---- RECORDED DATA

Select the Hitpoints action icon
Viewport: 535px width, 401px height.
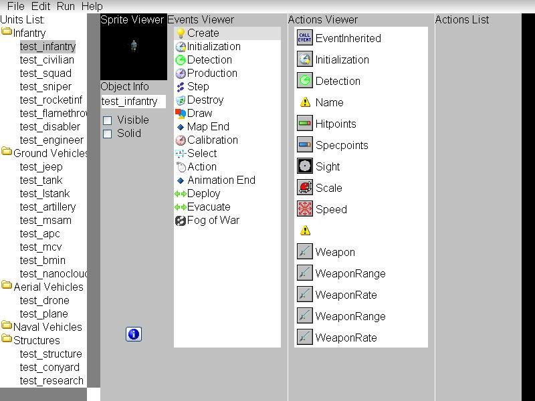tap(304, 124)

--------
---- RECORDED DATA

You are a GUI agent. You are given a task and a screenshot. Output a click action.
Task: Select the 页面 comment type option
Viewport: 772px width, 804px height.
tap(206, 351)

--------

Format the lines starting at the one containing "Select the Hitpoints action icon" and ending at the one containing "tap(304, 124)" as a JSON list of strings, one string per line, with blank lines and pictures left out.

[
  "Select the Hitpoints action icon",
  "Viewport: 535px width, 401px height.",
  "tap(304, 124)"
]